Había una vez un rey en Thule,

fiel hasta la sepultura,

al que su amada, muriendo,

regaló una áurea copa.

Era su mayor tesoro;

la llevaba a los banquetes;

se humedecían sus ojos

cuando de ella bebía.

Al estar su muerte próxima,

calculó su gran fortuna

y a su heredero la legó,

mas no su querida copa.

Celebró regio banquete,

flanqueado de caballeros,

en el antiguo salón

del castillo junto al mar.

Allí el viejo bebedor

tomó su último sorbo

y arrojó su amada copa

al albur de las mareas.

La vio caer y hundirse

en aquel profundo mar.

Los ojos se le apagaron,

nunca volvió a beber.

(Abre el armario para ordenar sus vestidos y ve el cofrecito de joyas.) Cómo ha llegado hasta aquí este cofrecillo si estoy segura de haber cerrado muy bien el armario. ¡Qué raro! ¿Qué podrá haber dentro?

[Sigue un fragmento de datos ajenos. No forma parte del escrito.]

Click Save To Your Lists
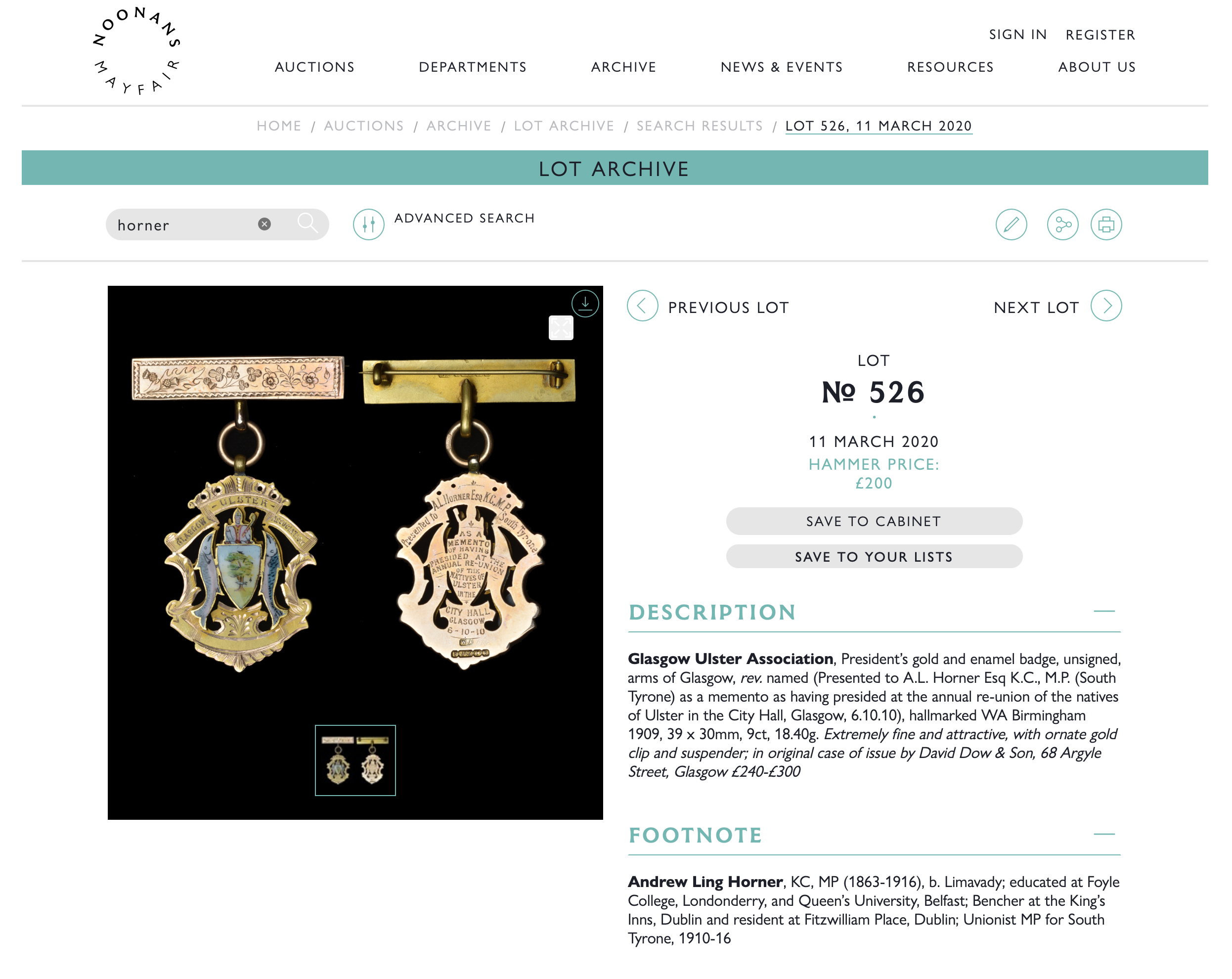The width and height of the screenshot is (1232, 979). click(x=874, y=556)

Quizá lo haya traído alguien en prenda, para pedir un préstamo a mi madre. Cuelga una llavecita de la cinta. Me parece que lo voy a abrir ahora mismo. ¿Qué es esto? ¡Dios de los cielos! Mira, no he visto nunca nada igual en mi vida. Unas joyas con las que cualquier dama de la nobleza podría asistir a la mayor de las solemnidades. ¿Cómo me sentaría esta cadena? ¿A quién pertenece esta maravilla? (Se adorna con las joyas y se pone ante el espejo.) ¡Si tan sólo fueran míos los pendientes, ya tendría otro aspecto! ¿De qué sirven la belleza y la juventud? Todo ello puede ser muy bueno y muy bonito, pero ahí se queda y se alaba casi por compromiso. Mas todos persiguen el oro y todo pende del oro. ¡Ay, pobres de nosotras!